Selected excerpt:

··········

[This article was first published on R on Adi Sarid's personal blog, and kindly contributed to R-bloggers]. (You can report issue about the content on this page here)
Want to share your content on R-bloggers? click here if you have a blog, or here if you don't.

A few days ago I presented at the 9th Israeli class action lawsuit conference. You’re probably asking yourself what would a data scientist do in a room full of lawyers?

Apparently, there is a lot to do… Here’s the story: being in market research, we get a lot of lawyers which are faced with class action lawsuits (either suing or being sued) – and they hire us to conduct research and estimate things like the size of the group for the class action, or the total damages applied on the group.

This time, we did something special. we conducted our own survey, with consumers in the general public in Israel. The goal was to rate various ways of getting compensation (after settling a class action lawsuit).

··········

Recorded data:
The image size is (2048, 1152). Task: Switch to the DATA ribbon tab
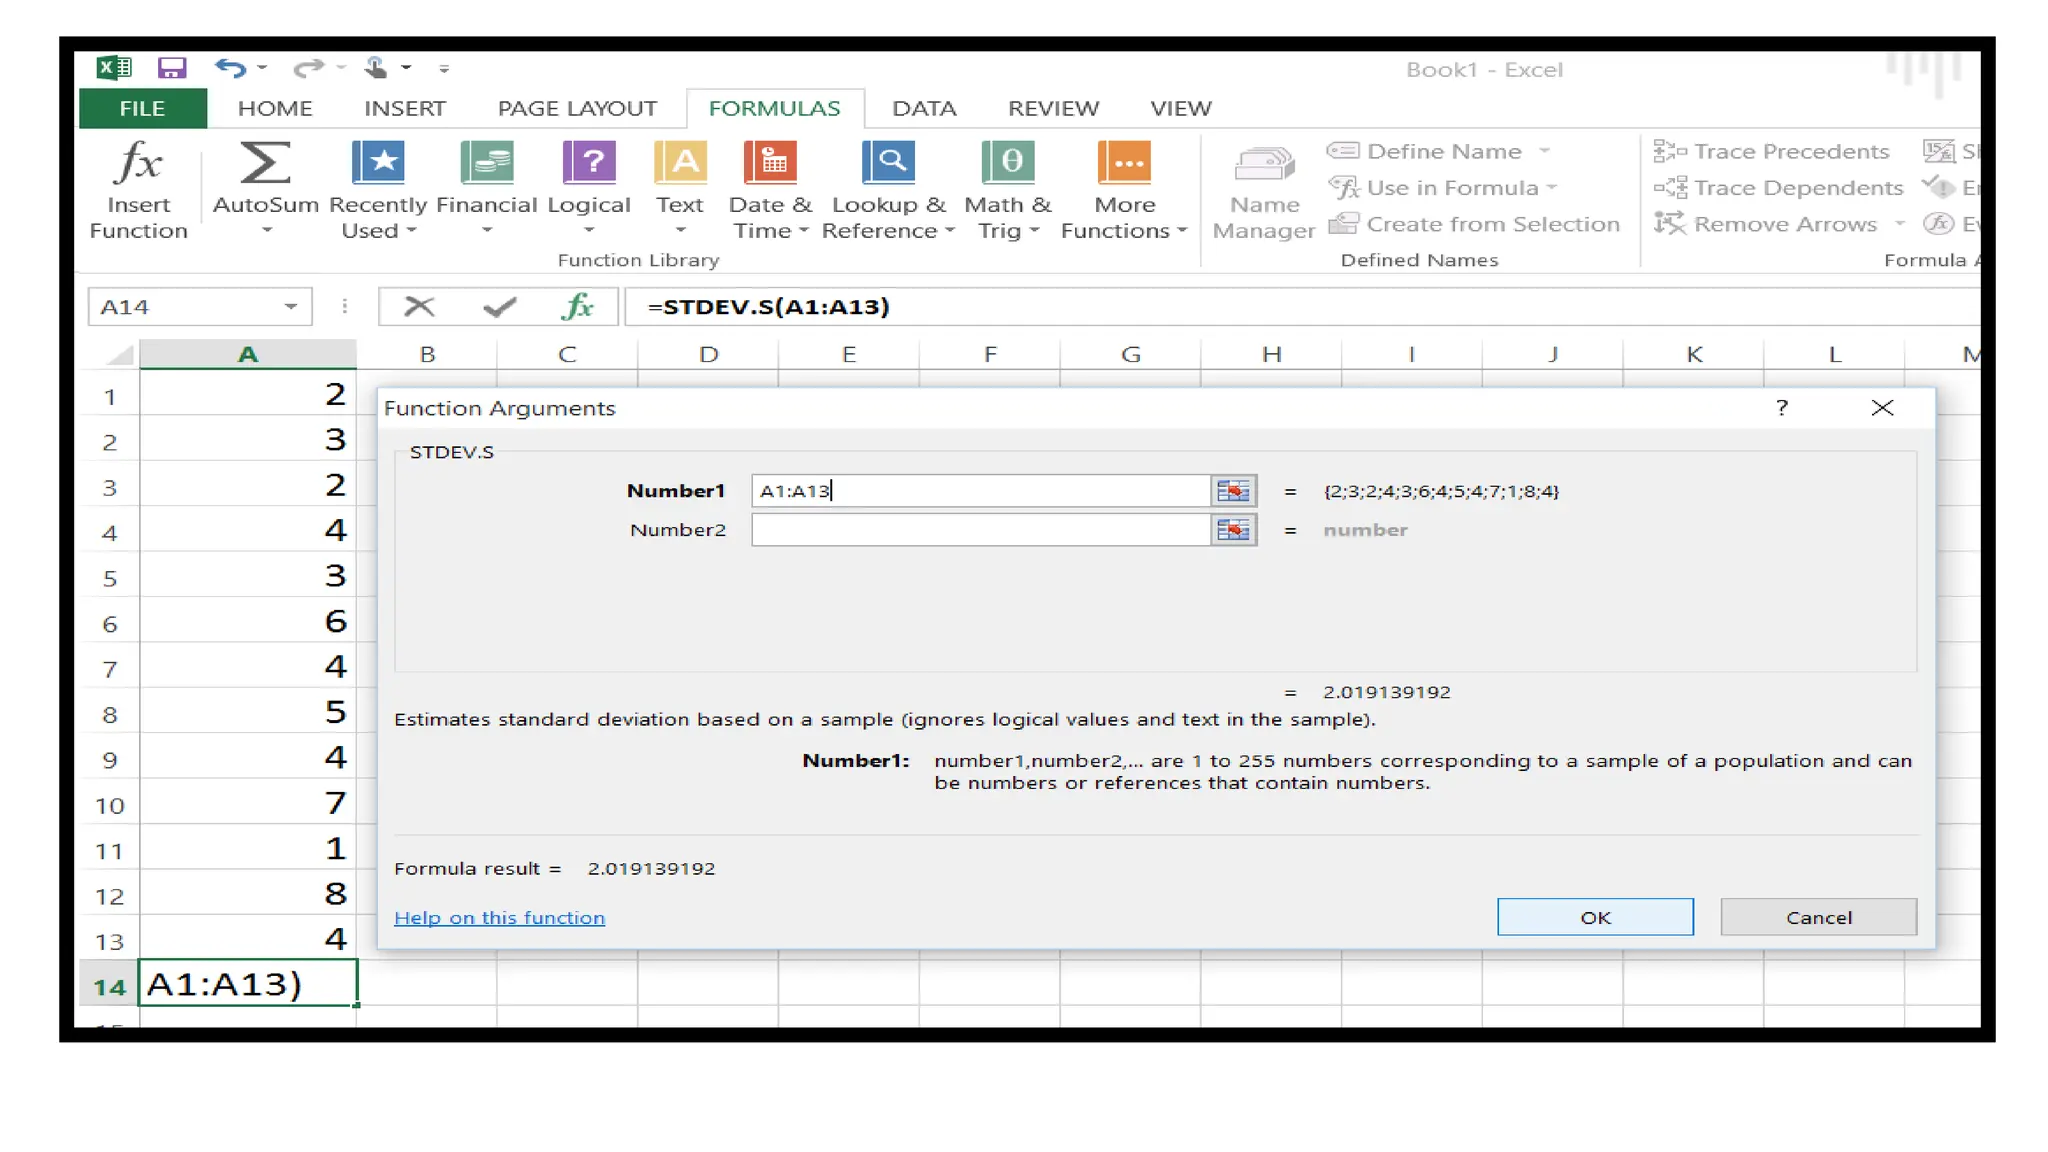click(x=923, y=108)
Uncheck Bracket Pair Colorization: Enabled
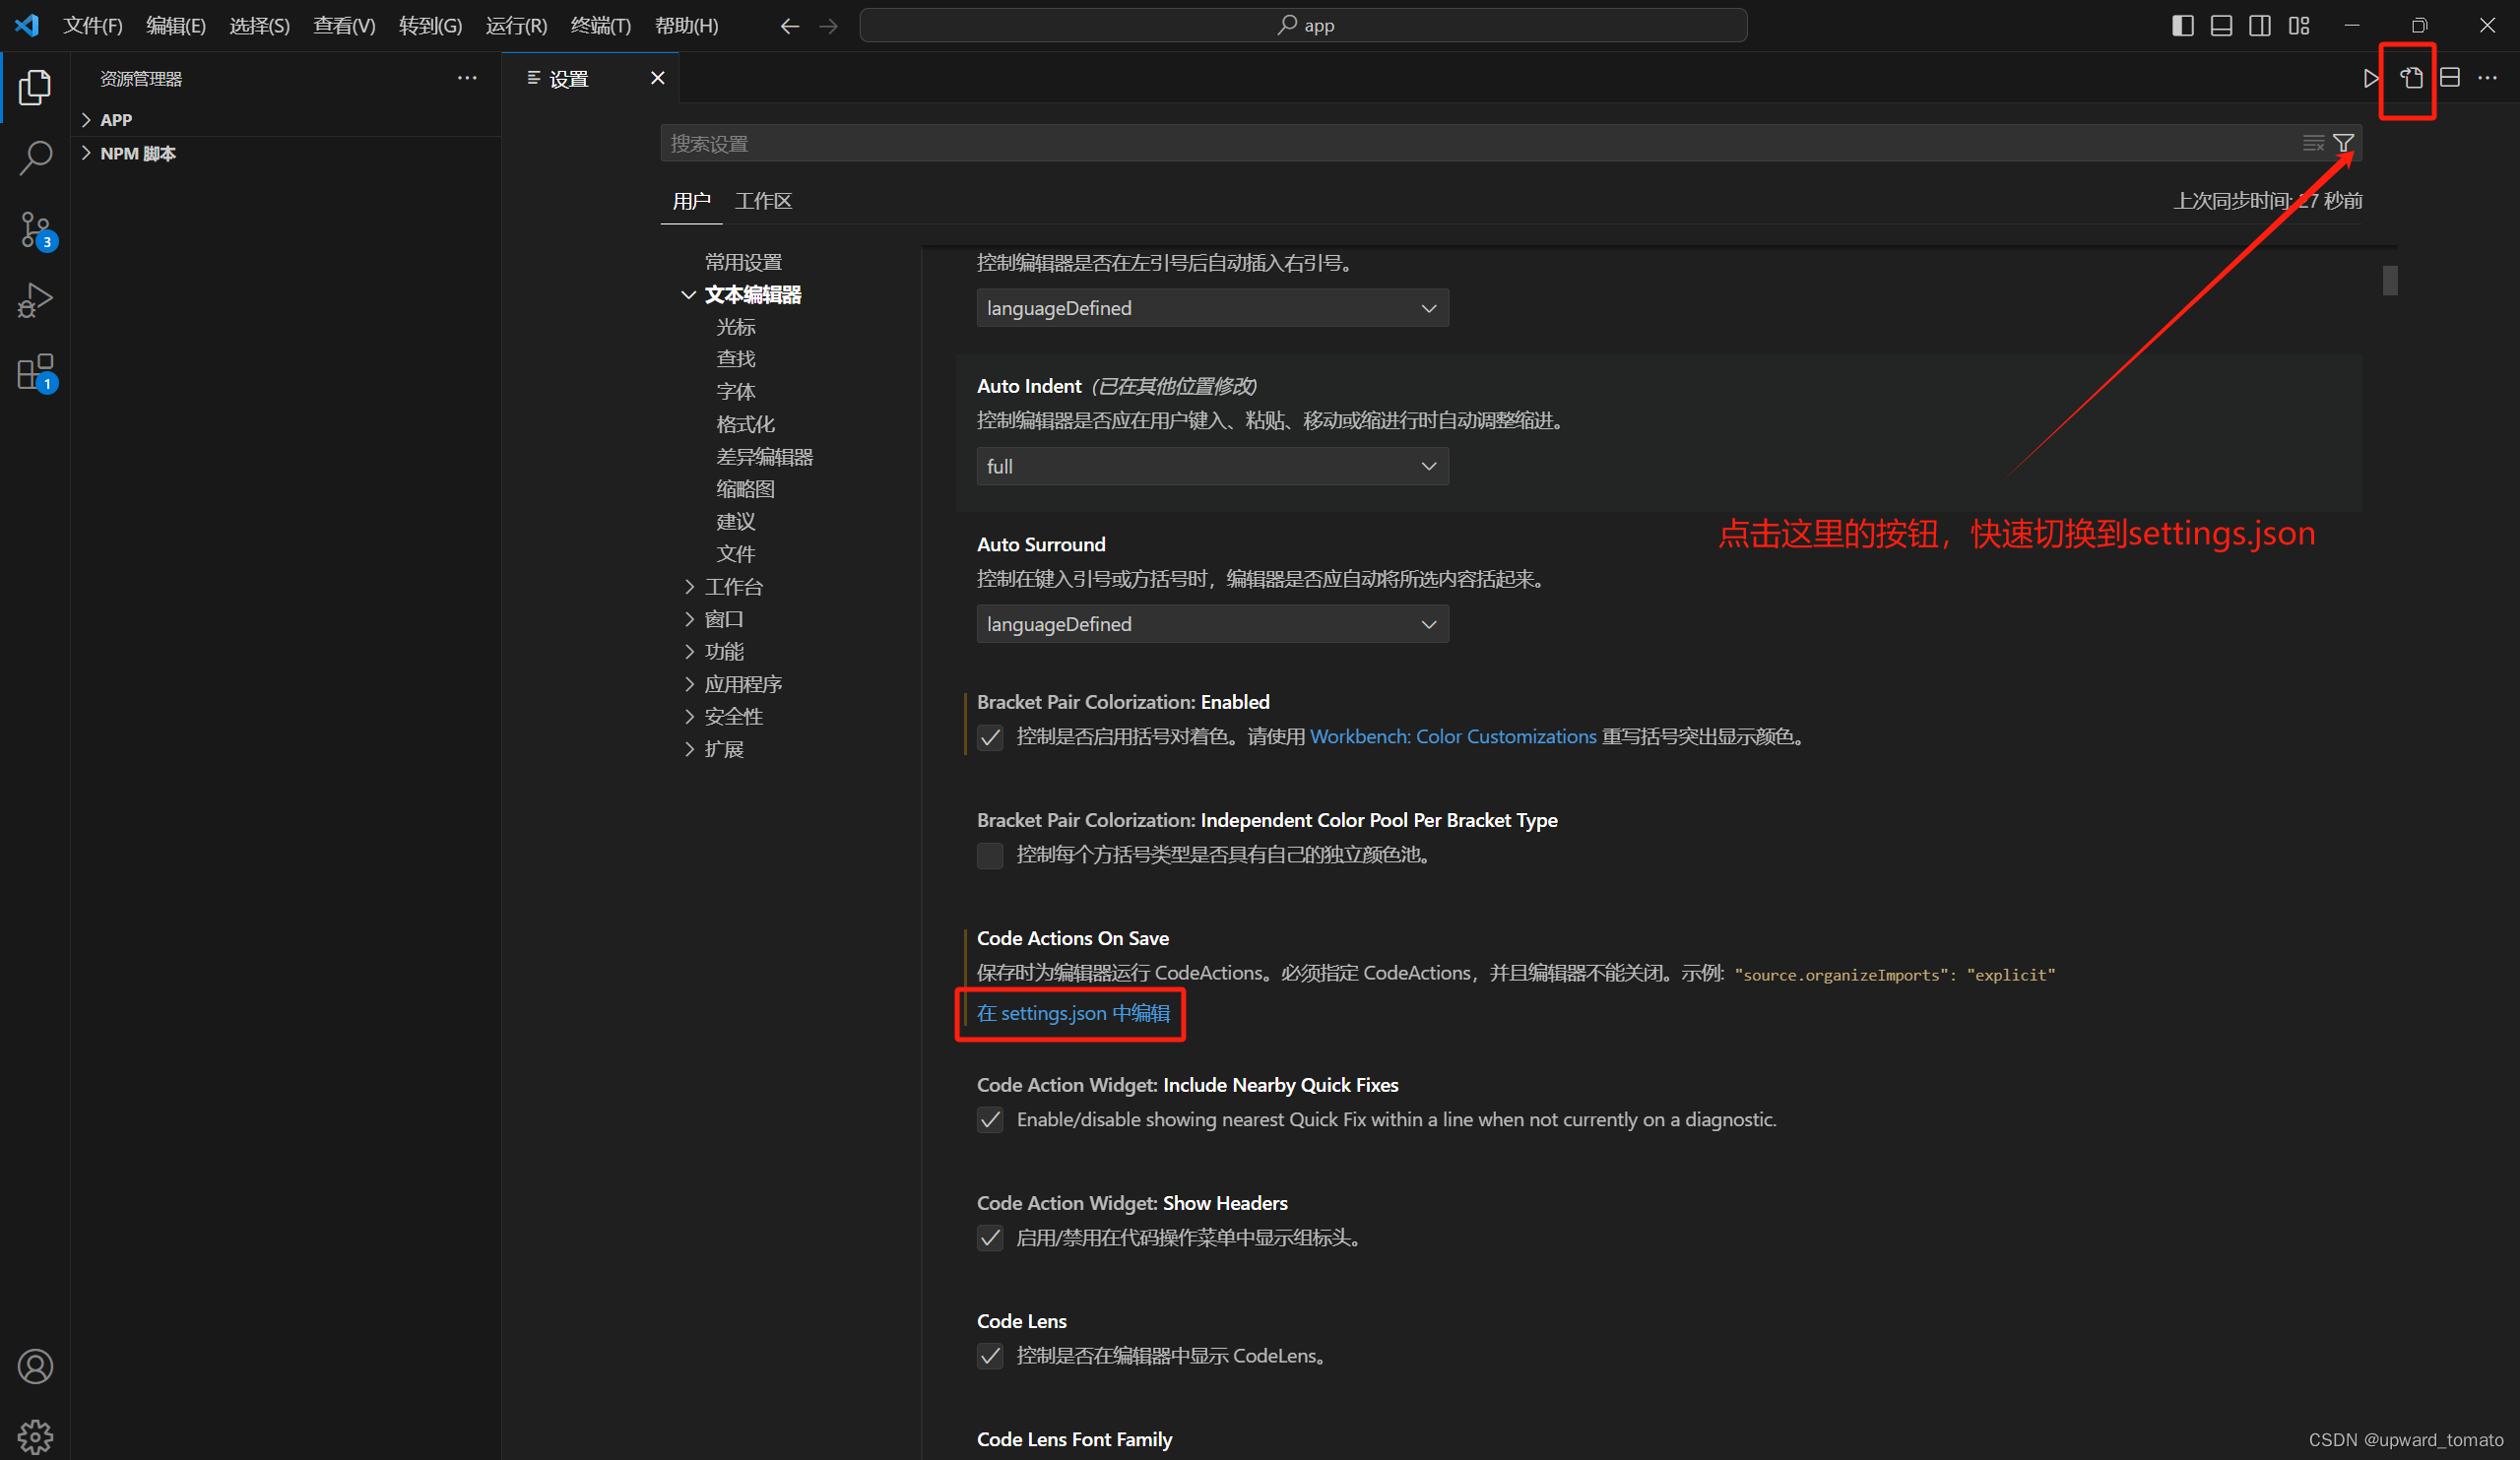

··········

Required task: Using the blog post on class action research, mark each statement yes or no and quote the words that decide it: (a) The author presented at the 9th Israeli class action lawsuit conference. (b) The lawyers who hire the market research firm are only those doing the suing. (c) The firm's own survey was conducted with lawyers. The listing has no role in this exercise.

Solution to the problem:
(a) Yes: "I presented at the 9th Israeli class action lawsuit conference"
(b) No: "(either suing or being sued)"
(c) No: "with consumers in the general public in Israel"